Stored records

◇ ◇ ◇ ◇ ◇ ◇ ◇

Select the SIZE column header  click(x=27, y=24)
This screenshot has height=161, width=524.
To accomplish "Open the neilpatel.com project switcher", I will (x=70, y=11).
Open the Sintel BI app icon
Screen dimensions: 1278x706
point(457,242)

◇ ◇ ◇ ◇ ◇ ◇ ◇

▶ _Instructions to follow_: Please rewrite the listing with "project switcher" replaced by "project menu" and everything else unchanged.

▶ _Full response_:
Select the SIZE column header  click(x=27, y=24)
This screenshot has height=161, width=524.
To accomplish "Open the neilpatel.com project menu", I will (x=70, y=11).
Open the Sintel BI app icon
Screen dimensions: 1278x706
point(457,242)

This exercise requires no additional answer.